__WHAT TO PRODUCE__. Please copy each line below that contains the string "computer".

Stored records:

+===+

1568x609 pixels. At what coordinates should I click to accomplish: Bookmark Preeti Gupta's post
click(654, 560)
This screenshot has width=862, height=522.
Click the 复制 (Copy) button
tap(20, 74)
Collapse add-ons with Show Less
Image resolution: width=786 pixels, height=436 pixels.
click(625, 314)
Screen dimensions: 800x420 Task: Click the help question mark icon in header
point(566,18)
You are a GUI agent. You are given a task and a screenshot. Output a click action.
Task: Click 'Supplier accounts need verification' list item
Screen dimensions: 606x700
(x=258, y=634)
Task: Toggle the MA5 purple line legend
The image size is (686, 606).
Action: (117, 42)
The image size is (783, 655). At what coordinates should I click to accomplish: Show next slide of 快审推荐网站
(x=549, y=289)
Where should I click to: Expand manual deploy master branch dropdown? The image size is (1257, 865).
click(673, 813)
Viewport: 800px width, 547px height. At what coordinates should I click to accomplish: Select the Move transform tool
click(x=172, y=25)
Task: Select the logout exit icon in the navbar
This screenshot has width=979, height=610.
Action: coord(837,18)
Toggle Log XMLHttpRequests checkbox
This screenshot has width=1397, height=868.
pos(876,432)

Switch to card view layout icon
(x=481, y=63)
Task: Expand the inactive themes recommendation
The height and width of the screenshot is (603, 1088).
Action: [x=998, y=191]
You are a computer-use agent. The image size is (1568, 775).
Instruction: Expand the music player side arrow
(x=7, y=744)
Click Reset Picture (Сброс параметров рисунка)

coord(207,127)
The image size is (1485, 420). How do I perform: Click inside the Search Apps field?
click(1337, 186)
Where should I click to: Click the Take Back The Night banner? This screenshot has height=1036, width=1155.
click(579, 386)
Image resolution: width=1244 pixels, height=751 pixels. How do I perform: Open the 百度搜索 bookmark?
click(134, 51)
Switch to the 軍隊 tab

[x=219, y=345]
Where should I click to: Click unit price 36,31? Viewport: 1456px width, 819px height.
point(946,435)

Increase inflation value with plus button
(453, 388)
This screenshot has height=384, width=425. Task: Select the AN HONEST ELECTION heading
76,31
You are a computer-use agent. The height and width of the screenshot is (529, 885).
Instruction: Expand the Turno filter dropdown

+===+

__TASK RESULT__.
You are a computer-use agent. The image size is (1568, 775).
You are a computer-use agent. The height and width of the screenshot is (529, 885).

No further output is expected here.